Ma foi tant pis pour les latinistes qui déclinent si bien et sont en plein déclin.
Ce que je sais, moi, meme sans avoir jamais fait de latin, c'est que j'ai passé la journée d'hier, Dimanche,à fouiller dans tous les tiroirs oubliés, les vieux sacs et autres boi-boites vide-poches pour trouver un accent circonflexe, cette chiure de mouche!
Rien! Je voulais écrire malus (avec accent circonflexe) , à ne pas confondre avec malus (sans accent circonflexe)au lieu de Meccus.

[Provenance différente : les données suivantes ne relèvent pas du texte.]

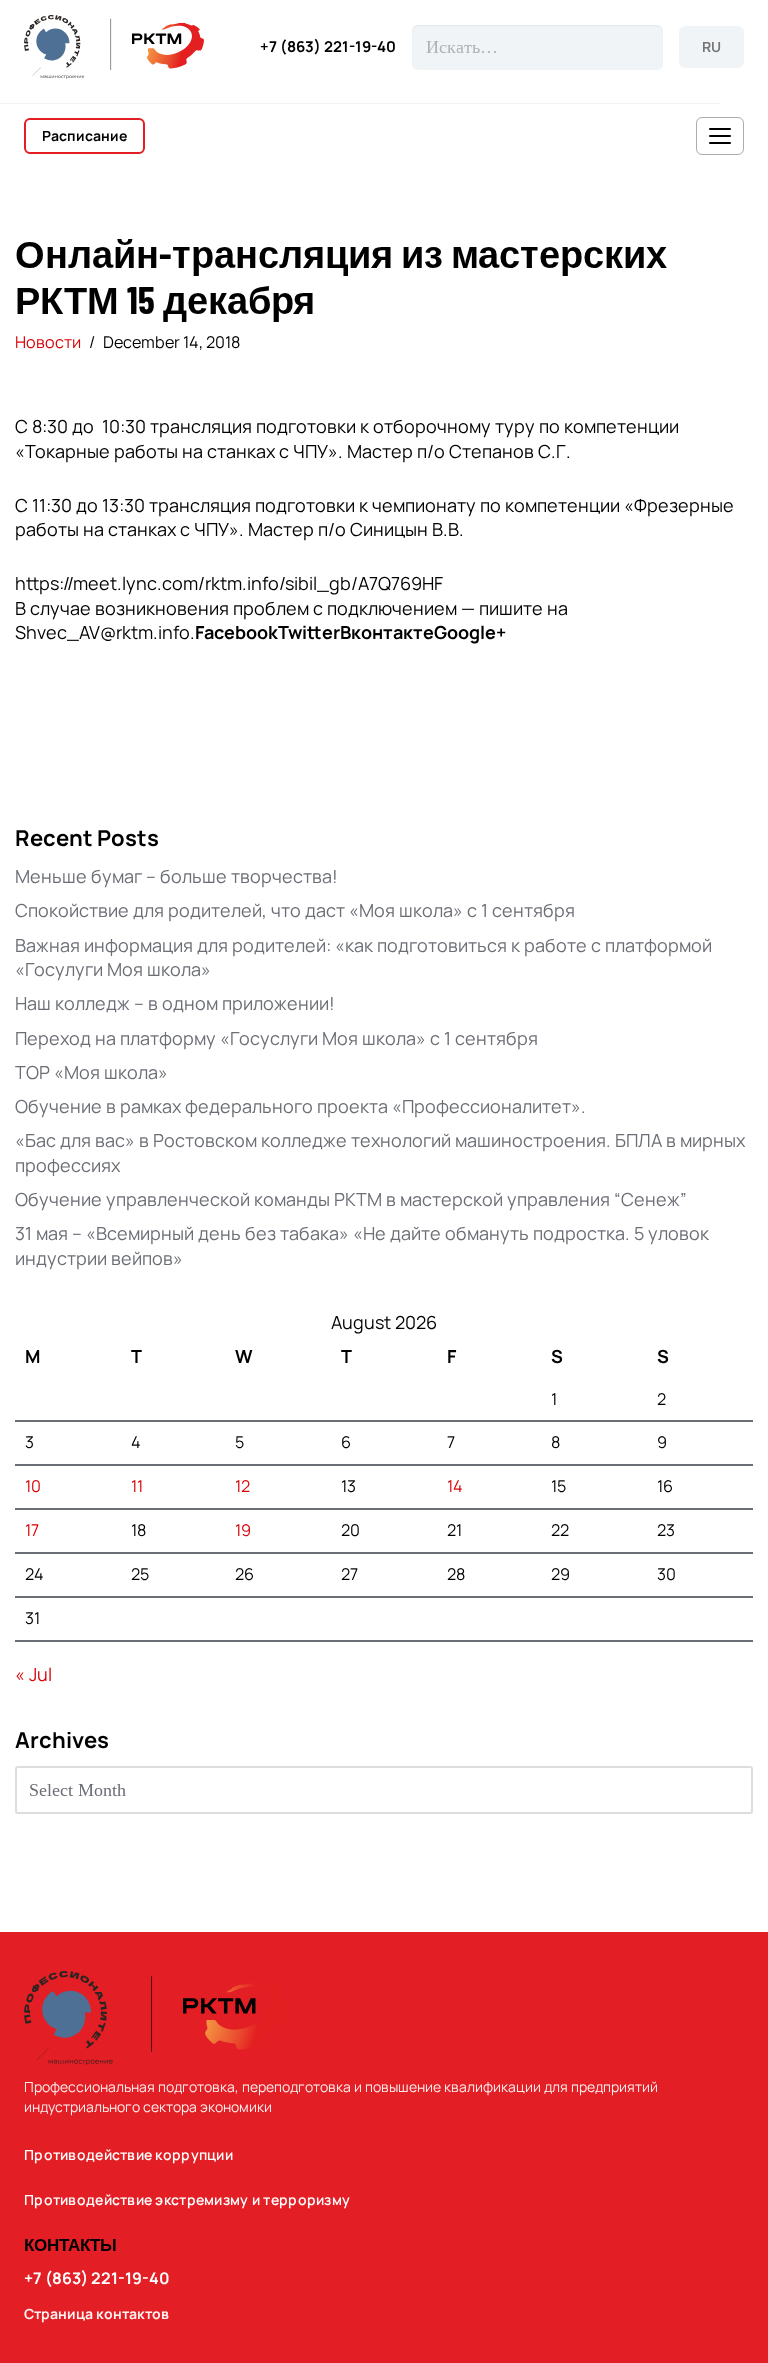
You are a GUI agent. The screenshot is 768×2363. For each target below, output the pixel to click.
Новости (48, 342)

Rien à faire!
"On" a dit que je n'aime pas les hommes!
Ce n'est pas vrai ! Je les ai beaucoup aimés. Mais ça n'a pas duré longtemps.
Maintenant, au contraire, je les adore, comme les éclairs au chocolat.
D'abord, comme tous les chiens éclopés et autres créatures en désarroi, ils me font de la peine : rappelez-vous qu'il leur manque une cote, un utérus et deux ovaires!
Avouez que ce n'est pas rien et qu'il y a là guère matière à plaisanter!
De plus, j'ai lu qu'il est scientifiquement prouvé qu'ils ont une cervelle incapable de faire deux choses à la fois, qu'ils sont programmés seulement pour une vision d'ensemble, comme tout Cromagnon chasseur de barbaque qui se respecte; et donc, ils ratent obligatoirement tous les détails, le meilleur!
Surtout la nouvelle coiffure de leur femme,l'anniversaire de mariage ou leurs chassettes pourtant bien rangées toujours à la meme place.
Quand on pense qu'en outre, ils sont généralement destinés à avoir à faire à une femme ou à plusieurs, pour les récidivistes, on peut déjà aller chercher une chaine d'arpenteur pour mesurer leur gigantesque poisse et toute leur détresse.
Moi, les animaux traqués, ça me rend folle !
Je les adpore spécialement quand ils sont amoureux à la seule pensée que tous les grands fumiers de l'histoire étaient et sont encore des males.
Je les adore quand ils ne savent plus quoi dire, acculés aux murs piteux (ou pisseux?) de leur vulgarité.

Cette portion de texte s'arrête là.